Ancak, bu soru sadece bir uyuşmazlıkta bu hususların özellikle dikkate alınması gerektiğinde gerçekten önemlidir. İki kişi arasındaki basit bir itiş kakışta, vücut parçaları konusunun nadiren tartışılması gerekecektir. Hangi görüşe sahip olunursa olunsun, yukarıda vaka gruplarında bahsedilen vücut parçalarının onun bir parçası olup olmadığı yoğun bir şekilde tartışılmaya devam edecektir. Şüphe durumunda, bu vakalar bir avukat tarafından yoğun bir hukuki değerlendirme gerektirecektir. Ceza hukuku avukatı.
Yukarıda da belirtildiği gibi, bedensel zarar, başka bir kişinin fiziksel olarak istismar edilmesi veya sağlığına zarar verilmesi ile sonuçlanır. Her iki durumda da bedensel yaralanma terimi kullanılmaya devam etmektedir. Bedensel zararın tam olarak nasıl işlendiği de önemlidir. Bedensel yaralanmaya özellikle aktif eylem veya ihmal neden olabilir. Suçun ihmal yoluyla işlenmesi, failin belirli bir kefil konumunda olması halinde dikkate alınacaktır.
Bu garantörlük pozisyonu, örneğin, çocuklarının sağlığına zarar veren veya çocuklarını fiziksel olarak istismar eden ebeveynler söz konusu olduğunda üstlenilebilir. Ancak birincisinin ihmal edilmiş olması daha muhtemeldir. Çoğu cezai suçta olduğu gibi, cezalandırılabilirlik suçun sonucunu, bir fiili, fiil ile sonuç arasında nedensellik bağını ve objektif isnadı gerektirir. Ayrıca, failin eylemi için herhangi bir haklı veya mazur gösterici nedeni olmamalıdır.
Başlangıçta, ilk olarak fiziksel istismarın mevcut olup olmadığı kontrol edilmelidir. Bu, tanımlar yardımıyla yapılır. Bir durum kötü muamele tanımı kapsamına girer girmez, olgular da bu tanım kapsamına alınabilir. Tanımlardan biri şöyledir: "Fiziksel istismar, vücudun sağlık durumu veya koşullarında önemsiz olmayan bir bozulmadır.
İlk bakışta hemen anlaşılmayabileceği gibi, fiziksel istismar yalnızca tamamen fiziksel istismarı kapsar. Zihinsel zarar bu nedenle sağlık bozukluğu kapsamına girebilir. Tamamen zihinsel bozuklukların sonuçta fiziksel etkileri olması bir istisnadır. Şüphe durumunda fiziksel istismar olduğu varsayılabilir. Zararlı olayın olduğu ve olmadığı değerlendirmenin her zaman uygulandığı unutulmamalıdır.
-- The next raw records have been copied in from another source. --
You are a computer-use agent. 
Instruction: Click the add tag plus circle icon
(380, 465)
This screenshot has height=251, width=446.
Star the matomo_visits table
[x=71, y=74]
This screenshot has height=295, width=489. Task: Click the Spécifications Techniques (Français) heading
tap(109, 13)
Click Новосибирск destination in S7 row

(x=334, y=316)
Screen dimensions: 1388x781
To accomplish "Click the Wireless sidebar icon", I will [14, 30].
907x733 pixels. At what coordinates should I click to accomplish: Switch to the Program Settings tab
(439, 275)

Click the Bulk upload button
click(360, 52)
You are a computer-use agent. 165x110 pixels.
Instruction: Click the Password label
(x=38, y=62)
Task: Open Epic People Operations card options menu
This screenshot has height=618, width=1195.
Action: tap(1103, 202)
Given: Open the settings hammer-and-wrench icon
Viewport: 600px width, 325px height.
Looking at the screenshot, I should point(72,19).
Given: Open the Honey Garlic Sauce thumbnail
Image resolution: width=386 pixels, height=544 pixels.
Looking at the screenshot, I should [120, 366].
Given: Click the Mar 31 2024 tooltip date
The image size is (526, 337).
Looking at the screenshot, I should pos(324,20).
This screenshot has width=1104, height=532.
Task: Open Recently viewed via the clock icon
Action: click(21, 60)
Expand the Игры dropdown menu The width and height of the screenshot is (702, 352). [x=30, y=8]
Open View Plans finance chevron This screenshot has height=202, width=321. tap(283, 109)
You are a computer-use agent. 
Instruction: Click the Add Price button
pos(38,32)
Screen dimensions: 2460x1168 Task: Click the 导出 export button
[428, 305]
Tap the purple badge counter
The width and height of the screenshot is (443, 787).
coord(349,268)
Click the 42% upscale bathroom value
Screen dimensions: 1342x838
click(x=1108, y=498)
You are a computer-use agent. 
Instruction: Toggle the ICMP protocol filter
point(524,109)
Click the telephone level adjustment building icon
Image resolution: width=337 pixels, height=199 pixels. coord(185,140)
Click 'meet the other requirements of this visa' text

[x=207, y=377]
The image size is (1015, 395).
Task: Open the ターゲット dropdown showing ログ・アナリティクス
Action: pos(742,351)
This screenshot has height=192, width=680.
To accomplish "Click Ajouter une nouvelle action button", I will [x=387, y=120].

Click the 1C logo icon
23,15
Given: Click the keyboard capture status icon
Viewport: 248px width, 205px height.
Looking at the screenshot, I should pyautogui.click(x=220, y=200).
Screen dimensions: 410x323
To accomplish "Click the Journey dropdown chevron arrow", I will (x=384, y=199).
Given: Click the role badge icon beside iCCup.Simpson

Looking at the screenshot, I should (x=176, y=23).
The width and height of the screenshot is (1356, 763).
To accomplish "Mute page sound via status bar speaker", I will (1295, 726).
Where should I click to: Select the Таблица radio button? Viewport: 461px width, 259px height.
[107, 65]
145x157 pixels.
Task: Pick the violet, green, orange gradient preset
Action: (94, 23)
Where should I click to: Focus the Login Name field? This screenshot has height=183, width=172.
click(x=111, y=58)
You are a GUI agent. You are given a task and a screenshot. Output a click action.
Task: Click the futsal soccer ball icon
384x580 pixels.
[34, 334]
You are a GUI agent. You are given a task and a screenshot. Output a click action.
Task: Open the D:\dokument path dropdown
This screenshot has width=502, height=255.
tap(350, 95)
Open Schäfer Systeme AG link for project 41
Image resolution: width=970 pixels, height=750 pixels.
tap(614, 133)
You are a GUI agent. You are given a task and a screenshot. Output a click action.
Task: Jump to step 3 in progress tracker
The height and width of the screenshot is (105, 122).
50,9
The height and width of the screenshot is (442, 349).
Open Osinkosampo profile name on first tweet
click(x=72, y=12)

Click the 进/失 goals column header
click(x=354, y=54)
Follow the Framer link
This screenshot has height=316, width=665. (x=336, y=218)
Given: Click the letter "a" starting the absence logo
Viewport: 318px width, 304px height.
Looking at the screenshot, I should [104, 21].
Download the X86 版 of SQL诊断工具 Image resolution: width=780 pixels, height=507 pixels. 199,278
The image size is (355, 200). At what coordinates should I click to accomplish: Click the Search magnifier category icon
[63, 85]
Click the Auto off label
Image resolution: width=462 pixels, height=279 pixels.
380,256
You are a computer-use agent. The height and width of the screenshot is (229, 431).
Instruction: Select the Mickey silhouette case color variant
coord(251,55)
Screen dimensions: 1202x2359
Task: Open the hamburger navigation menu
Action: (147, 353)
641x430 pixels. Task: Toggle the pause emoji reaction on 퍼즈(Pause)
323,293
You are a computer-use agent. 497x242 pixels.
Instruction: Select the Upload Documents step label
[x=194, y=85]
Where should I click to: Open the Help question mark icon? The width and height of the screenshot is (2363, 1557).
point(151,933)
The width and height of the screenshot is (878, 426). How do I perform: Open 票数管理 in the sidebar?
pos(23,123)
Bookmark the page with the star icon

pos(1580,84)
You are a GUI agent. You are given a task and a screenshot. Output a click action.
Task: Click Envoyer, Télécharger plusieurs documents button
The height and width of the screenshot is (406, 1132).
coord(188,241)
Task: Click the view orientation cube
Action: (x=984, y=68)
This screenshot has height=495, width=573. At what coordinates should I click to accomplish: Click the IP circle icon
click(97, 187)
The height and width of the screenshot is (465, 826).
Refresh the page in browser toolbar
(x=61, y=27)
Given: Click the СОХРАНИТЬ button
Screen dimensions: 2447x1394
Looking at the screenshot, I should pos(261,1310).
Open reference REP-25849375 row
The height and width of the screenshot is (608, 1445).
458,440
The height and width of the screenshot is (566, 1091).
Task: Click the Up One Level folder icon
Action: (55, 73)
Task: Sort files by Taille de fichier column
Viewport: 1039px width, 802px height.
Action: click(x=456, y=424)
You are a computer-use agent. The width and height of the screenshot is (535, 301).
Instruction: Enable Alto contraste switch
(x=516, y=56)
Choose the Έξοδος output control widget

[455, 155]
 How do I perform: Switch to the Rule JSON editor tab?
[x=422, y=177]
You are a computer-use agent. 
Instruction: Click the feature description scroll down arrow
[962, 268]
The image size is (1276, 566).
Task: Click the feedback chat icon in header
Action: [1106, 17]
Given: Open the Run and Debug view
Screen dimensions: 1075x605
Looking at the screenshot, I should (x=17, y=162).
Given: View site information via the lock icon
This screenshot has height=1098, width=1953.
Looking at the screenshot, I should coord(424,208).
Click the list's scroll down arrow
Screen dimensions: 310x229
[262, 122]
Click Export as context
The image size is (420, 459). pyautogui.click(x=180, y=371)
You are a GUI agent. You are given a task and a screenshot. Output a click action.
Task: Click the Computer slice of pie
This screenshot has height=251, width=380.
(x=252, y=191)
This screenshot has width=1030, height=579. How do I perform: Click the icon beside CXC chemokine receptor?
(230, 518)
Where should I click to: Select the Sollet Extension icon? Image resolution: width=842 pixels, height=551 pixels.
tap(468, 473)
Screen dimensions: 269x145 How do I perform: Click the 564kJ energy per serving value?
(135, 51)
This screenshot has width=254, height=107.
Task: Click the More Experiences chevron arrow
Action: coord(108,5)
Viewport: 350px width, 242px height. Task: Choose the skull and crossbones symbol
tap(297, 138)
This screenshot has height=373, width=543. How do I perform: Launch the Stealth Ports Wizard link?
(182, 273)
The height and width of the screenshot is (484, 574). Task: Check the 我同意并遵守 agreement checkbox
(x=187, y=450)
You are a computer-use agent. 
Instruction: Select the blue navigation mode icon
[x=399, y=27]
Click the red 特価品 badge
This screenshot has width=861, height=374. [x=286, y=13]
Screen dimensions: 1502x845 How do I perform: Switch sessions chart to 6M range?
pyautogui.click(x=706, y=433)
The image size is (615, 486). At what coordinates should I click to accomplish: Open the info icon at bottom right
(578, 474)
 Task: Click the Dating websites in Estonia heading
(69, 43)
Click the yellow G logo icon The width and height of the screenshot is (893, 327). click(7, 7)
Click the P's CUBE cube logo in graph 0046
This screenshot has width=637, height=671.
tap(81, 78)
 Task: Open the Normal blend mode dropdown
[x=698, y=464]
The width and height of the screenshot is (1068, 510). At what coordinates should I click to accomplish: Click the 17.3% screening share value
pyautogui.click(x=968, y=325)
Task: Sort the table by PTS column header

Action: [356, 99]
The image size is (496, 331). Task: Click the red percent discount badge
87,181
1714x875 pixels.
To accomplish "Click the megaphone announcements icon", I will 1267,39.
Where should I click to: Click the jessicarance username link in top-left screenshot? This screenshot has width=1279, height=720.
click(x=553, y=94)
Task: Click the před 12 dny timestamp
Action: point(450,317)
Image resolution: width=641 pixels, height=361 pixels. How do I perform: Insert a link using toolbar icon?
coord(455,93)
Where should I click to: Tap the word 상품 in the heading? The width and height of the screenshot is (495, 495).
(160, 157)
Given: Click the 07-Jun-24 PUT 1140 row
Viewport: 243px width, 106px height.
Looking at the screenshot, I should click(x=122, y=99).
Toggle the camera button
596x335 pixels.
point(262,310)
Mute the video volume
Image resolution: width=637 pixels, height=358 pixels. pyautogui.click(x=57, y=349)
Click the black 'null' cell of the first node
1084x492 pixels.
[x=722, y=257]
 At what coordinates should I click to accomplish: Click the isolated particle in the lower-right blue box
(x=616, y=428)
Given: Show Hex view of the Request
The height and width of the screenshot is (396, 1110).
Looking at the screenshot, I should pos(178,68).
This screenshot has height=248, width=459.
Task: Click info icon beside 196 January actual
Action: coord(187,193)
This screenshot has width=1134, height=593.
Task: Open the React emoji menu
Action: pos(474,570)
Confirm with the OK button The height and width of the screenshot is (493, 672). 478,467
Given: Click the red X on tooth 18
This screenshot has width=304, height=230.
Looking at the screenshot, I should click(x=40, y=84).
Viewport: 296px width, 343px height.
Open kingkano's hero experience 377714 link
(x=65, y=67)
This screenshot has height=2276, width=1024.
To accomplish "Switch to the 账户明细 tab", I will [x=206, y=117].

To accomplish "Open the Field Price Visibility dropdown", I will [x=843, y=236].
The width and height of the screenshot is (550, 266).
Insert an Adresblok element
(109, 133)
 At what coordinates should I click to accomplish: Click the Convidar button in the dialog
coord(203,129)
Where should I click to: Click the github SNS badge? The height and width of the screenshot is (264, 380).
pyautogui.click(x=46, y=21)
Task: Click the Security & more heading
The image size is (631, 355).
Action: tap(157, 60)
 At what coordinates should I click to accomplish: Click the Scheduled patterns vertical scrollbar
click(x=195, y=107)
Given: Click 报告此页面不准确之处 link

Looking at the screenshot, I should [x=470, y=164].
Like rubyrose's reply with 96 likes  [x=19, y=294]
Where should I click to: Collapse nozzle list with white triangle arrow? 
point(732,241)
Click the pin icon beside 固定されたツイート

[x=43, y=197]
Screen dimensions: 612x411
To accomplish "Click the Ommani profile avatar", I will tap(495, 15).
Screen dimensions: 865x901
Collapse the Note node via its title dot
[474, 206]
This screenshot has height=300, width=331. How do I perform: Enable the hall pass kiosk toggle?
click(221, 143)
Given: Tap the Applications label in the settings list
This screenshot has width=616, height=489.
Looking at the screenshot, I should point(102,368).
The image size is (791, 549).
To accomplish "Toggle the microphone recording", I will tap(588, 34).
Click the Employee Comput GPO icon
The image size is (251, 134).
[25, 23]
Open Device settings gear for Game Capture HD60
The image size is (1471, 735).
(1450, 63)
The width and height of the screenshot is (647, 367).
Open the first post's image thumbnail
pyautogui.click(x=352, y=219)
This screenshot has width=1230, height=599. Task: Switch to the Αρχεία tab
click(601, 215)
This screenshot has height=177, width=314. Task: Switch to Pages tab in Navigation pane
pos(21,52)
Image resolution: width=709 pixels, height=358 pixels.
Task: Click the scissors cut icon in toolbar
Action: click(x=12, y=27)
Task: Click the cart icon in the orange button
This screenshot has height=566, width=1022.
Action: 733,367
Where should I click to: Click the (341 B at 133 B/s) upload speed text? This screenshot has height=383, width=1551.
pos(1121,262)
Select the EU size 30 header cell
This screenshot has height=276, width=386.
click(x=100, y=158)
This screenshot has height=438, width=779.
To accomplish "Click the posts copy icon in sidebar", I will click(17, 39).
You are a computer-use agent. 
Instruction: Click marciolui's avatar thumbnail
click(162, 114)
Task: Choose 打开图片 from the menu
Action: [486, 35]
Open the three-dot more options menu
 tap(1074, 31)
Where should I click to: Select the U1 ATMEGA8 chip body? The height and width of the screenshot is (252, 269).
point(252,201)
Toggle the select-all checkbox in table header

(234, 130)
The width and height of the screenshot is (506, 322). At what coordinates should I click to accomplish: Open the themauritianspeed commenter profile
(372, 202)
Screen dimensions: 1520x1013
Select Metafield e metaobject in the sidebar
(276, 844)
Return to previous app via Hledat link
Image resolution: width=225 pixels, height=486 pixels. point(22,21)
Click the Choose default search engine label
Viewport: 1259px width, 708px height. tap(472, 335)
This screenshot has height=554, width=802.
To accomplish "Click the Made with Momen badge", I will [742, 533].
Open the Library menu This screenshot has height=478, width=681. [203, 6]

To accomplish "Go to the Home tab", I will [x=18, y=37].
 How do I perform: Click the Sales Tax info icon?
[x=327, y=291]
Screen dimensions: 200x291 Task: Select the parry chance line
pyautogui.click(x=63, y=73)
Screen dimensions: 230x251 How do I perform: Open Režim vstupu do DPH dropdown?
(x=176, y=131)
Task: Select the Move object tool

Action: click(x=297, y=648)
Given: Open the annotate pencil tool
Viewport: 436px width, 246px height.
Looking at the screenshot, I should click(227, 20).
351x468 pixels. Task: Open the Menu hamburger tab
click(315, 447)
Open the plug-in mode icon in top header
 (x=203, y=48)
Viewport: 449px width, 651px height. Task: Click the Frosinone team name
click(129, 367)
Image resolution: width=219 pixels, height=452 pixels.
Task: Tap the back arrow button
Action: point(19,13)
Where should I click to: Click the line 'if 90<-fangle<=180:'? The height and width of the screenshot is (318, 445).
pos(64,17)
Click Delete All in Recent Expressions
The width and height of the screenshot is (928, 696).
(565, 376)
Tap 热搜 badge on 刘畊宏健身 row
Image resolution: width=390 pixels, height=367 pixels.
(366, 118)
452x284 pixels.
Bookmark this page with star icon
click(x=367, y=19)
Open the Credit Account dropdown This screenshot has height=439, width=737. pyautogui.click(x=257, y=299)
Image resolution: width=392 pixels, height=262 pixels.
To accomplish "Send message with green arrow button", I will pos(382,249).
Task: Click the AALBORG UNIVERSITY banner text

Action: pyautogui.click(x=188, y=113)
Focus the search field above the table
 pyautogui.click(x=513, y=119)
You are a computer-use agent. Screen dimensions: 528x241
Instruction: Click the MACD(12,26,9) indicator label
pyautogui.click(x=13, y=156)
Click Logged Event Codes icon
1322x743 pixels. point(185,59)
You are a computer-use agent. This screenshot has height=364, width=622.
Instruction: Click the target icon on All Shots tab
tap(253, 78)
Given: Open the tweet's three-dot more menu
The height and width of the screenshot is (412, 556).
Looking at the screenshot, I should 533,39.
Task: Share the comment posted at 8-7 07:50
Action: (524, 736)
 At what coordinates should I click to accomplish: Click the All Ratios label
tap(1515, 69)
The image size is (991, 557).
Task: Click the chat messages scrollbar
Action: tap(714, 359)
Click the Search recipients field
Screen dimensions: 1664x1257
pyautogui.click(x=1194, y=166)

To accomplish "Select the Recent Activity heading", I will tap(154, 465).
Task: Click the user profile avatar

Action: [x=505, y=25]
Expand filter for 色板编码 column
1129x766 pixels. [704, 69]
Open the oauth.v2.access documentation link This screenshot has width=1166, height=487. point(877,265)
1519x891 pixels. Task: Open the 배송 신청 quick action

Bu göreceli bütünlük, olaydan önce var olan ve olaydan sonra bozulmaya devam eden değer düşüklüklerini zaten içermektedir. Bu noktada, tanım artık bedenin bütünlüğünden değil, bedenin genel bir durumundan bahsetmelidir.
Tanıma "önemsiz olmayan" ifadesinin eklenmesiyle, kanun koyucu kasten yaralama suçuna de minimis bir sınır getirmiştir. Bu sınırla, bir saldırı eyleminin bedensel zarar olarak nitelendirilebilmesi için belirli bir karaktere sahip olması gerektiğine dikkat çekilmektedir. Burada, önemliliğe ilişkin tamamen objektif bir inceleme gerçekleştirilmektedir. Mağdurun öznel duyguları konuyla ilgili değildir.
Bir eylemin artık önemsiz olup olmadığı orantılılığa göre test edilir. Fiil, failin daha sonra mahkum edilmesinde asgari bedensel zarar derecesini haklı gösterecek kadar kötü müdür? Eğer öyleyse, artık önemsiz bir suç olduğu varsayılamaz. Ancak bu arada, içtihat hukuku, bedensel zarar eşiğinin oldukça düşük tutulması gerektiği konusunda hemfikirdir.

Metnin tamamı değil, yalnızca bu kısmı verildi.